John Peck (diplomat)


Sir John Howard Peck was a British diplomat who served as Permanent Representative of the United Kingdom to the Council of Europe from 1959 to 1962, Ambassador to Senegal from 1962 to 1966, and Ambassador to Ireland from 1970 to 1973. He also served as a Private Secretary to Sir Winston Churchill, and was the only one to serve with him during his wartime term of office between May 1940 to July 1945.
Peck was the first British Ambassador to Ireland to have been recruited from the Foreign Office instead of the Commonwealth Relations Office or its successor, the Commonwealth Office, despite Ireland having left the Commonwealth in 1949.
During his tenure as Ambassador, the British Embassy in Dublin was burned down by a crowd of 20,000-30,000 people on 2 February 1972, following the Bloody Sunday massacre in Derry on 30 January 1972 when the British Army's Parachute Regiment shot dead 14 unarmed Catholic civilians during a civil rights demonstration.

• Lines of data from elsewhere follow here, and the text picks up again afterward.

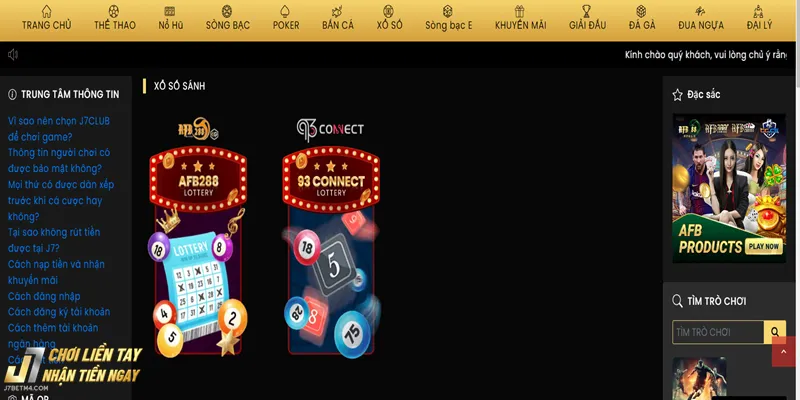Open the XỔ SỐ menu item
800x400 pixels.
(x=389, y=25)
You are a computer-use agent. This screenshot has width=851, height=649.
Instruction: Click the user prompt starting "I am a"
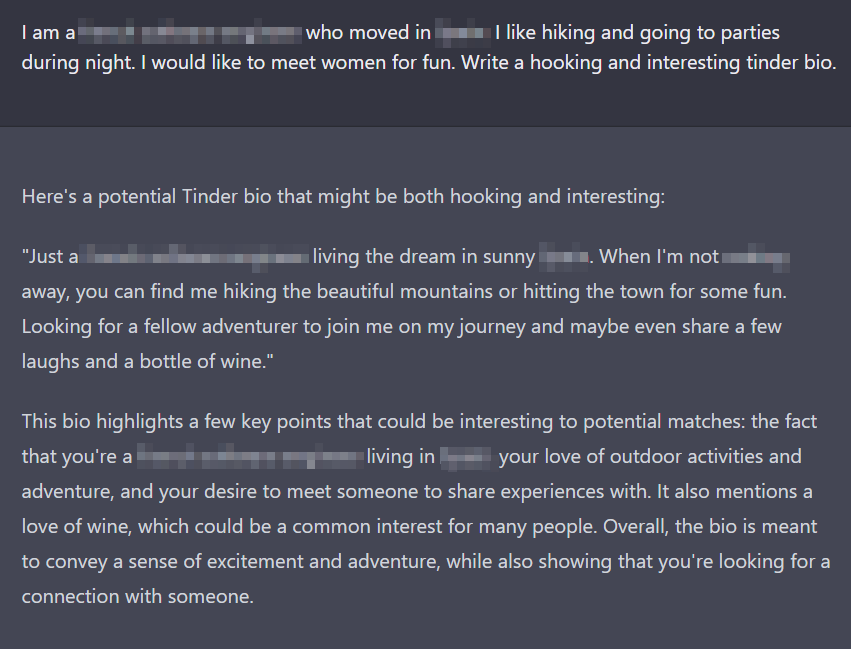(428, 47)
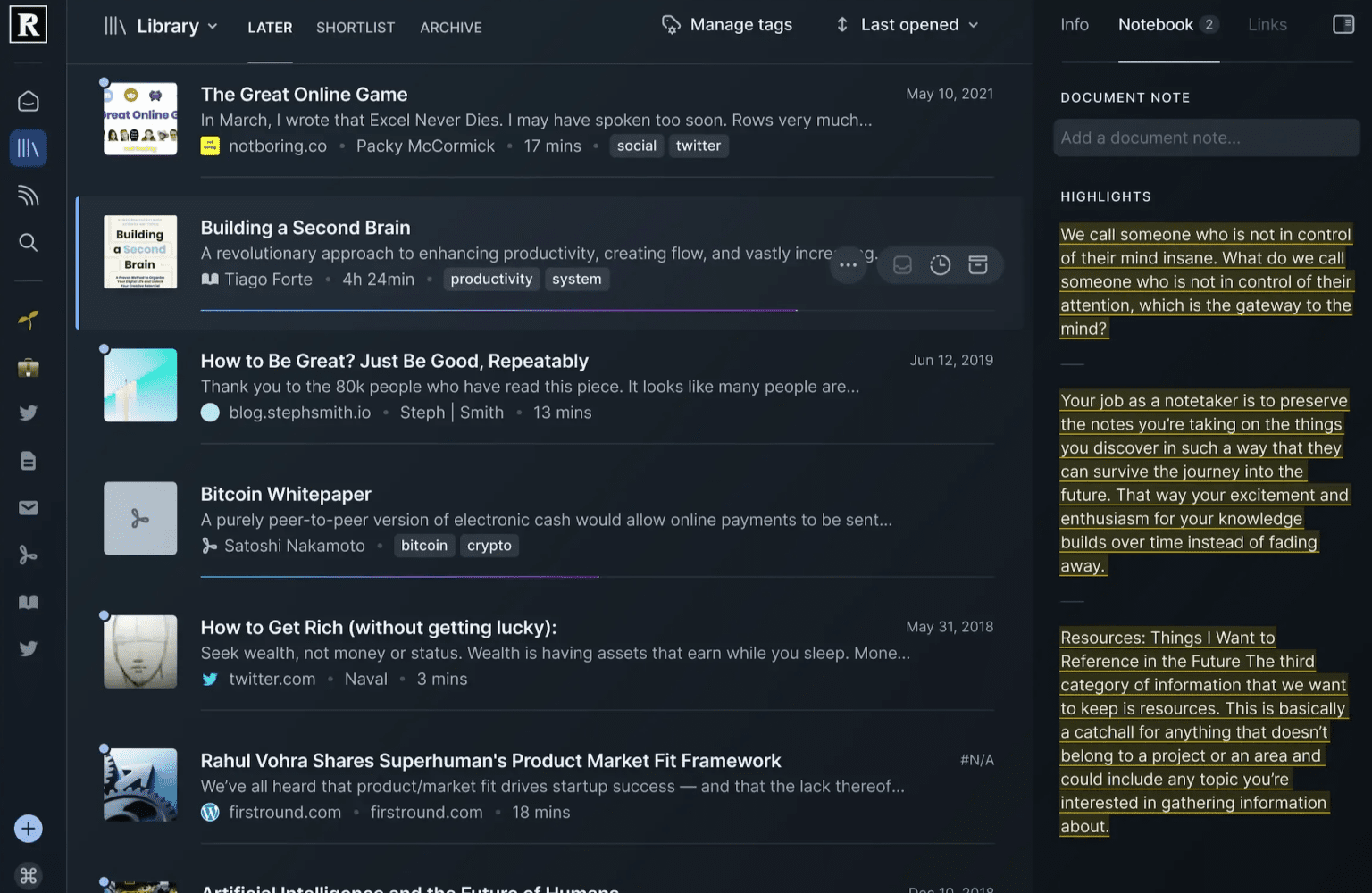Screen dimensions: 1372x893
Task: Click the Manage tags button
Action: 727,25
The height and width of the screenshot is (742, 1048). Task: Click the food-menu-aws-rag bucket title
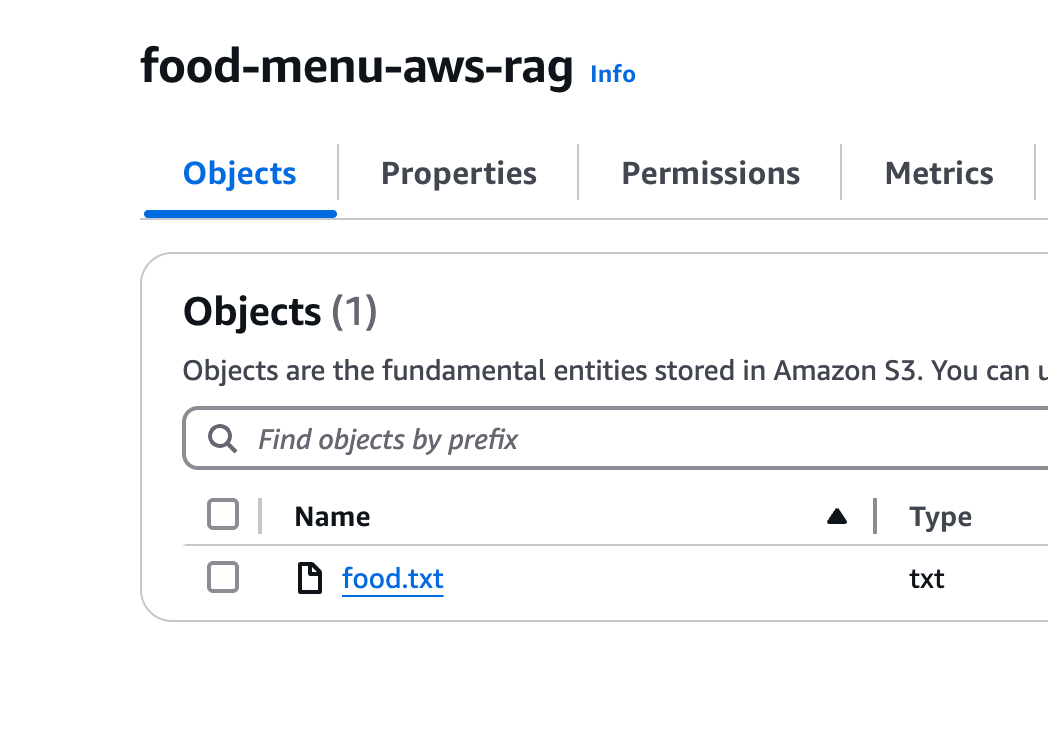click(x=357, y=67)
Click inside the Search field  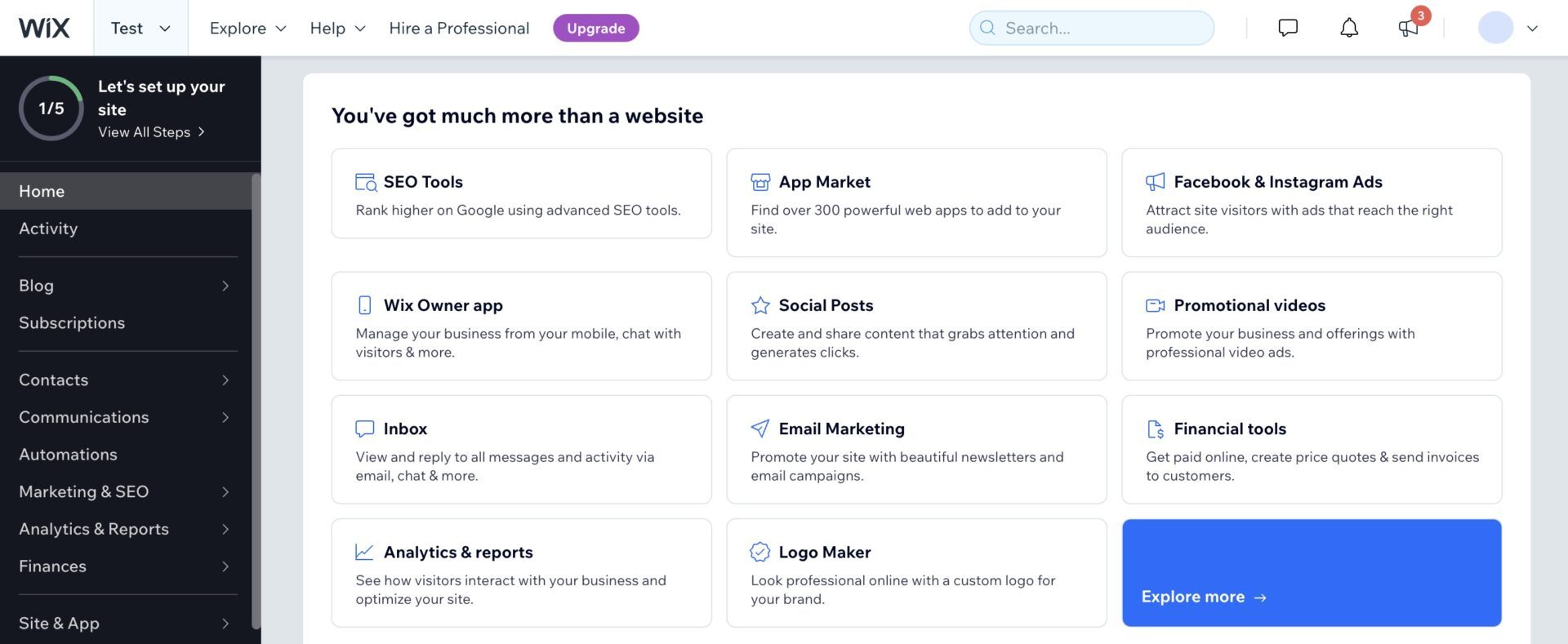(1091, 27)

Despite the strains in relations between the United Kingdom and Ireland in the wake of those events, Peck praised the then Taoiseach, Jack Lynch, of whom he said "all those concerned with, and committed to, peace with justice in the North owe a very great deal to his courage and tenacity", adding that "I do not think that I ever succeeded in convincing British politicians of how much we owed him at that stage, or what the consequences would have been if he had lost his head".
He published his memoirs, Dublin from Downing Street, in 1978.